Scripps Howard Foundation Wire

Marchers walk to the National Mall on Sunday, waving signs to demand immigration reform. SHFWire photo by Ilana Strauss

WASHINGTON

- ¡Sí se puede! ¡Sí se puede!

This Spanish chant, “Yes we can! Yes we can!” flooded the National Mall from all directions Sunday as thousands marched to demand immigration reform.

People from around the country traveled by bus to demand reform from President Barack Obama and Congress. They chanted, waved signs and beat drums.

Speakers, including Rep. Luis Gutierrez, D-Ill., encouraged the protesters.

“We’ve been waiting for this for 20 years,” said Manuel Guerra Casas, 26, spokesman for the Florida group Students for Equal Rights. “I feel strongly in my heart there’s going to be change.”

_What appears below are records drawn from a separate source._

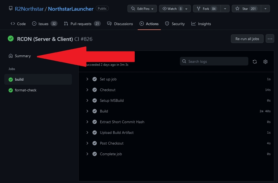Expand the Set up job step
Image resolution: width=278 pixels, height=183 pixels.
click(x=87, y=79)
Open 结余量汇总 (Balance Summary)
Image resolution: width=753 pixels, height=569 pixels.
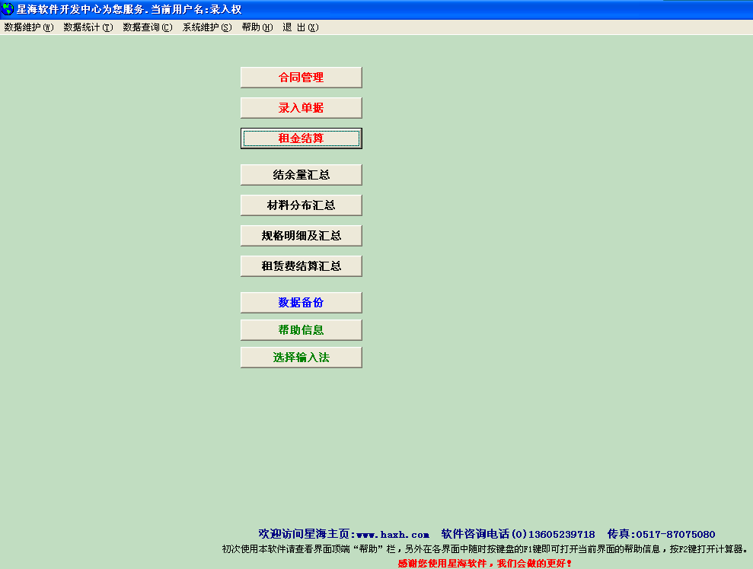click(301, 174)
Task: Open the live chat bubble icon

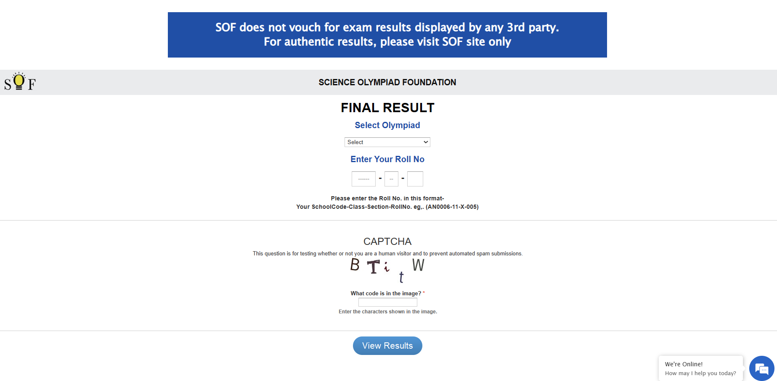Action: pos(761,368)
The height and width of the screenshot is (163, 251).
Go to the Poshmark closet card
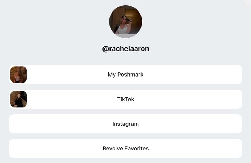[126, 75]
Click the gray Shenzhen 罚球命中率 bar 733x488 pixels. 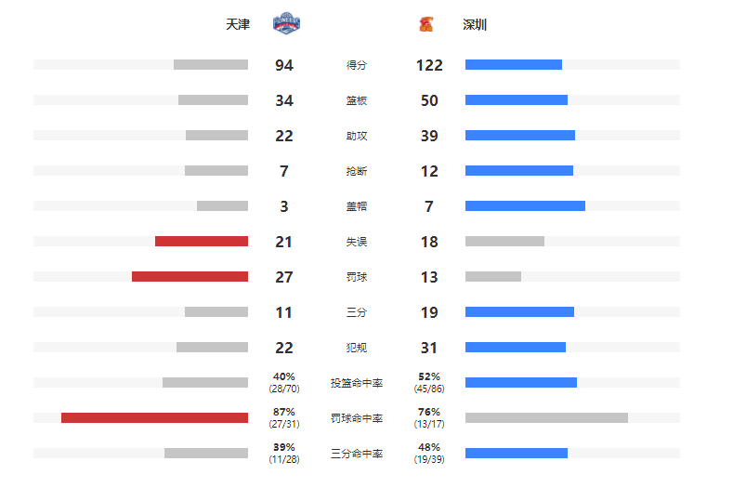point(546,417)
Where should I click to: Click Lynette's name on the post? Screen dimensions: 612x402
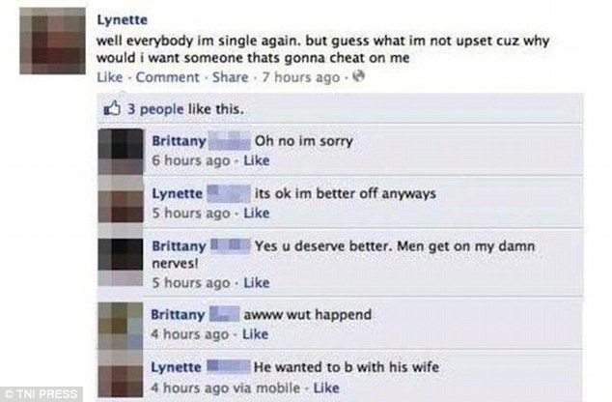tap(123, 19)
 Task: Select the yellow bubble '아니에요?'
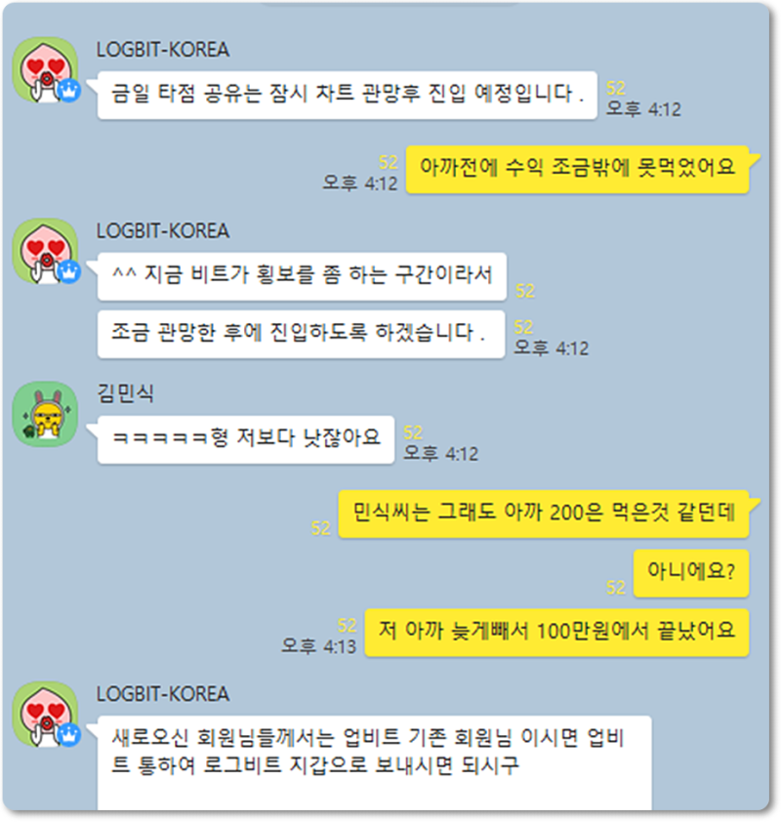click(x=691, y=573)
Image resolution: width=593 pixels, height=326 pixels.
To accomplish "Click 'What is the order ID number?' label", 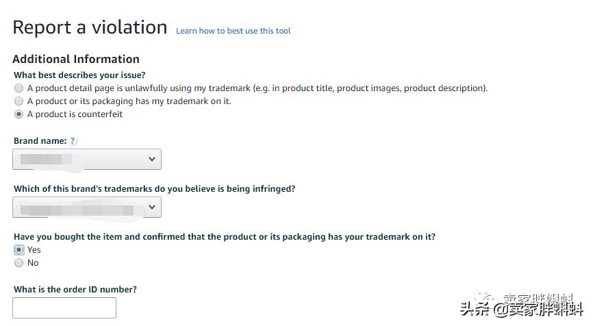I will coord(75,290).
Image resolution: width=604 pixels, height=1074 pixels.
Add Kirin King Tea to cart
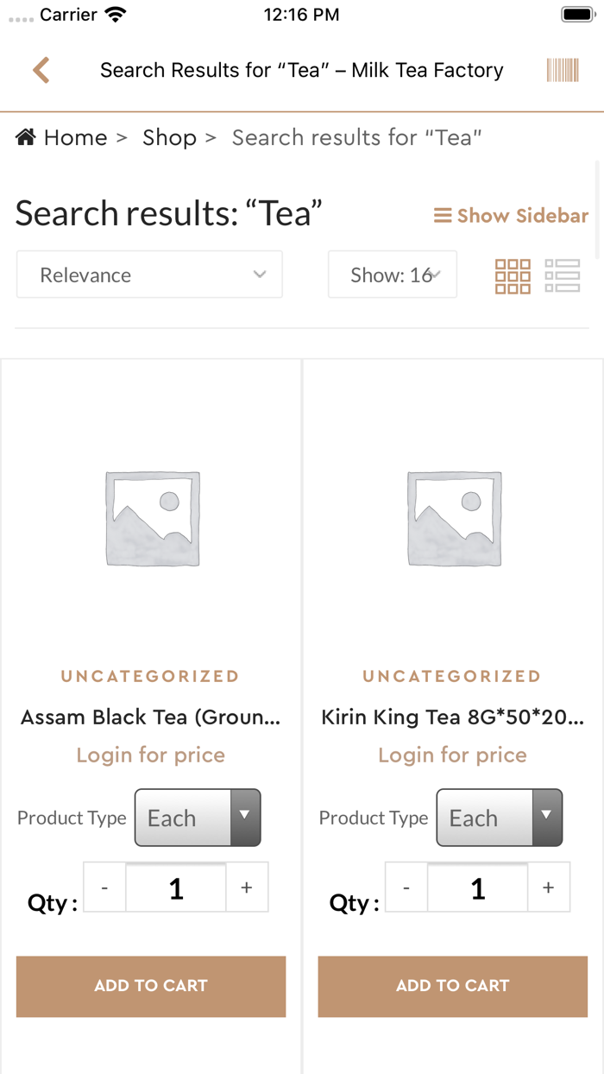point(453,986)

Juan Jose Gutierrez, 49, coordinator of the Los Angeles Full Rights for Immigrants Coalition, said immigrants ought to be treated fairly. He is not related to the congressman.

“They have the obligations we all have as citizens,” Gutierrez said, noting that undocumented immigrants work and pay taxes.

Unlike citizens, they are “persecuted, arrested … treated like criminals,” Gutierrez said. “This is not the American way of doing things.”

Casas, an undocumented immigrant from Mexico, lives in Martin County, Fla., and traveled to Washington with a group of protesters by bus.

“I feel like I’m being a part of history,” Casas said.

He climbed over mountains for six days and nearly starved to cross into Texas in 2000. He attended high school in the U.S. and wanted to become a priest. But undocumented men weren’t permitted to enroll in the seminary. Casas has been in court procedures since 2006 trying to get a U.S. visa.

“If I don’t go, they’ll come and get me,” Casas said. “So I don’t have a choice.”

Charlotte Droogan, 67, a retired teacher from Joliet, Ill., came to Washington with her church group for the protest. She said she has first-hand experience observing the treatment of immigrants through her students.

“Every so often, I see one of their parents deported,” Droogan said. “Two weeks ago, one of the parents was stopped for having a broken taillight. Now she’s sitting in jail.”

Gutierrez said the protesters seek “fair humane and responsible” immigration reform.

“Most undocumented immigrants are impeded from realizing their full potential as workers or students,” Gutierrez said.

Gutierrez said undocumented immigrants often graduate from high school and “run into a wall. … They can’t continue their education.”

Most protesters supported the Dream Act, which would allow undocumented students to go to college. First introduced in 2001, the bill has not come to a vote. The main aim of the protest was to encourage the government to enact comprehensive reform, something Obama promised during his campaign.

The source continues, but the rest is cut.